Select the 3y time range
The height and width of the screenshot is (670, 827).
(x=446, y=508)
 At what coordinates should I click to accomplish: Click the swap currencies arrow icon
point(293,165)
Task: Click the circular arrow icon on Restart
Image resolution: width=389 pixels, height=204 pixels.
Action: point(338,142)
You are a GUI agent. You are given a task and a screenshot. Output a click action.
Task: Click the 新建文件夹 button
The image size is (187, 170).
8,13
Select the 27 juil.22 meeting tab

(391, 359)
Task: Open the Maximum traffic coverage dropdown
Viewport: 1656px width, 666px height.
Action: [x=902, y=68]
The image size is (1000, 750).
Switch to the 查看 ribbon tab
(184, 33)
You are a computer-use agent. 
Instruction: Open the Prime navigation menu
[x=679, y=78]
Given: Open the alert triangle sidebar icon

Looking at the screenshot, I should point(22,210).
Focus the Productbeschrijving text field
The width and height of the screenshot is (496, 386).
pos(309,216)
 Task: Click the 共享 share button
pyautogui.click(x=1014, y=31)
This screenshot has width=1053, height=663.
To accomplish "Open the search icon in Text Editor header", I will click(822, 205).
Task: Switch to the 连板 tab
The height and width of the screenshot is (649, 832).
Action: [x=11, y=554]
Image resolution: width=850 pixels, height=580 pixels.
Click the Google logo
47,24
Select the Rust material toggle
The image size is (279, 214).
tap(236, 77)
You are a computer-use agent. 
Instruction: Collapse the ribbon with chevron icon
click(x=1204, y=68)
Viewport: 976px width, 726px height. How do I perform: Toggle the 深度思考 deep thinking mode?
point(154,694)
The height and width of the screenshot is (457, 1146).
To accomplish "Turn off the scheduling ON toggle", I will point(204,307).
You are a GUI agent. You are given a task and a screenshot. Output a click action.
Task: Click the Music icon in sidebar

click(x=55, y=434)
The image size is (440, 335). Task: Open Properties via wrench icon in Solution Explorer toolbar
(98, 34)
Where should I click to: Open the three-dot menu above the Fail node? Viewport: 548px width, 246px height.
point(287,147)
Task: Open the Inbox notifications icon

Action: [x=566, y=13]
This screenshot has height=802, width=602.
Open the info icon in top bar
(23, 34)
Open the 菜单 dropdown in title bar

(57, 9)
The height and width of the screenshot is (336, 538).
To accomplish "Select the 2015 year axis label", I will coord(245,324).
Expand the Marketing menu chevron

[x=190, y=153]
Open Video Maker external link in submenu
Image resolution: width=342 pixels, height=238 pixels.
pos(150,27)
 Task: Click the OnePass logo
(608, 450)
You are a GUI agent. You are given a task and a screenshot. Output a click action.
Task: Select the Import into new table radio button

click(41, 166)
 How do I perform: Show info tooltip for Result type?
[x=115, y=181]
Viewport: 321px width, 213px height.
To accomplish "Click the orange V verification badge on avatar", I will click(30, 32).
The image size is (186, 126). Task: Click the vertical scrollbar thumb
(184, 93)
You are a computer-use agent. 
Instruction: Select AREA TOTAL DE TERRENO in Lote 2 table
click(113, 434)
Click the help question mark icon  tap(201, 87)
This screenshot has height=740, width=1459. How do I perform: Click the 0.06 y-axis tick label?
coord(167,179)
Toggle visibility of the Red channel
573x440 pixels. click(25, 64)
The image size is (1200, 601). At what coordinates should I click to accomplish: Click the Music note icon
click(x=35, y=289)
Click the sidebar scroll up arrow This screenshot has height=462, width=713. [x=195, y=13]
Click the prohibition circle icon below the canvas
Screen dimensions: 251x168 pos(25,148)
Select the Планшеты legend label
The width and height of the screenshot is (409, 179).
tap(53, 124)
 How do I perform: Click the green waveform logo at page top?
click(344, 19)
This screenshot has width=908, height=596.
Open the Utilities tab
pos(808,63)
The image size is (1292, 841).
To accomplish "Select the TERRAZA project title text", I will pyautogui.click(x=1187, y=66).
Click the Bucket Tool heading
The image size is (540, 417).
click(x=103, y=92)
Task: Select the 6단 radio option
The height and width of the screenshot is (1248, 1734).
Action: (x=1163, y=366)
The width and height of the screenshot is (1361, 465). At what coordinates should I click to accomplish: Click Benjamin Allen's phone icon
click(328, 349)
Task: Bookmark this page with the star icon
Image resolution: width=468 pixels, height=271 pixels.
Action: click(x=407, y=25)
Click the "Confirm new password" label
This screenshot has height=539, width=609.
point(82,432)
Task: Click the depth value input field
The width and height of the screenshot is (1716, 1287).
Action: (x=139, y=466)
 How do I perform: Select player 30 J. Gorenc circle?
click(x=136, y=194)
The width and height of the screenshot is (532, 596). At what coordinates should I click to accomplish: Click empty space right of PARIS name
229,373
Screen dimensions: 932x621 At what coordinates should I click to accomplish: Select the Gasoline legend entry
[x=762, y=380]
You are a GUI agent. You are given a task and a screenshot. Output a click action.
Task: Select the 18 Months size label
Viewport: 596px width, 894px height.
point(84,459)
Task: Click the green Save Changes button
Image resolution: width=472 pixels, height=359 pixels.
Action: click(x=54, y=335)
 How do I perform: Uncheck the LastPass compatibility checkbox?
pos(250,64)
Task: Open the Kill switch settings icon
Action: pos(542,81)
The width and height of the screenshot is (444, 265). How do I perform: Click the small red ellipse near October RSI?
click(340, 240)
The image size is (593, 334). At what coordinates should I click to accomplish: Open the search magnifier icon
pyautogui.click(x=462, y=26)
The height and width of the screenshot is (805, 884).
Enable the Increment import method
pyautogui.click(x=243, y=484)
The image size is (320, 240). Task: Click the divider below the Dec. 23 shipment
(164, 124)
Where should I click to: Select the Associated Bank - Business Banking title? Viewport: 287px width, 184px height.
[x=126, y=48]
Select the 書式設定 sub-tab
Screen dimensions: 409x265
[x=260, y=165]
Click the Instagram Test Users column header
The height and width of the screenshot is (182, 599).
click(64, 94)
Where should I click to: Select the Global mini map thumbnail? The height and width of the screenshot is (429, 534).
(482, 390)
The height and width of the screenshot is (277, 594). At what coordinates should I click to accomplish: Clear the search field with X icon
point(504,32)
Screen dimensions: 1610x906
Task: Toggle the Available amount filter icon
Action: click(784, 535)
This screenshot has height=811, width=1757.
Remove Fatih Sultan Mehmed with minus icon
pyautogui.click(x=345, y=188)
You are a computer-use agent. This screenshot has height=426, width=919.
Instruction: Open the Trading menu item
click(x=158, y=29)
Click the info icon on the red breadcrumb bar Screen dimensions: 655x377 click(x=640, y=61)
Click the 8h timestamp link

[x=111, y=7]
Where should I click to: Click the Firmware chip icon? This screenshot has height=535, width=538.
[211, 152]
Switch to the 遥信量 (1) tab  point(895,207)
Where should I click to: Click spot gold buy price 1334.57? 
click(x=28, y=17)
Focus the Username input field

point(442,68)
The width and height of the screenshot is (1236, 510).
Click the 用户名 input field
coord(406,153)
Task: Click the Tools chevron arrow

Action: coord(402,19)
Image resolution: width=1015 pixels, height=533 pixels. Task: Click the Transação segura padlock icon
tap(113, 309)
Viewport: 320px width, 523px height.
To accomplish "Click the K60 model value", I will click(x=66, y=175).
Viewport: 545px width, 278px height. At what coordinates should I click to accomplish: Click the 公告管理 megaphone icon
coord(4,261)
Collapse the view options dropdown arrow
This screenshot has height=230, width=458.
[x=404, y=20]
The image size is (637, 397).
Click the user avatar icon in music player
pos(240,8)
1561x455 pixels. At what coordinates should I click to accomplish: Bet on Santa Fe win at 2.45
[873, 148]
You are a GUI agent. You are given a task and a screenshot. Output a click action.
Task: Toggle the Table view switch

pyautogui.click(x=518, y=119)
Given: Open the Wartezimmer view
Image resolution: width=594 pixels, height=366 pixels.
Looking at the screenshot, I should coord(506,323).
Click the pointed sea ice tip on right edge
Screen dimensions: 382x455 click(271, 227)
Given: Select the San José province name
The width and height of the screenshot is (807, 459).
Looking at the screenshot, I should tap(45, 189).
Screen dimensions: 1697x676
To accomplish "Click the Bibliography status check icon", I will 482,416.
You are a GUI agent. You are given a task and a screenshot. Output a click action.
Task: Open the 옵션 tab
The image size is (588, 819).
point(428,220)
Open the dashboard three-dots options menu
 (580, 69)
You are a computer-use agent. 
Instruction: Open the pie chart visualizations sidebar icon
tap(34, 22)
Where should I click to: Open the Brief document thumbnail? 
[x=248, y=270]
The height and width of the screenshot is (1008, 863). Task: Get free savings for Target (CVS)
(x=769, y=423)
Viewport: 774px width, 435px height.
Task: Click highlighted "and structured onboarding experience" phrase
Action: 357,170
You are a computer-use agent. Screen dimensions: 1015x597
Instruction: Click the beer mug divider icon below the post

**Stated task:** Rewrite the material above as a JSON list of strings, with one string per line and blank lines omitted. Begin at its first line and end with the line containing "point(293,165)".

**Answer to the problem:**
[
  "Select the 3y time range",
  "The height and width of the screenshot is (670, 827).",
  "(x=446, y=508)",
  " At what coordinates should I click to accomplish: Click the swap currencies arrow icon",
  "point(293,165)"
]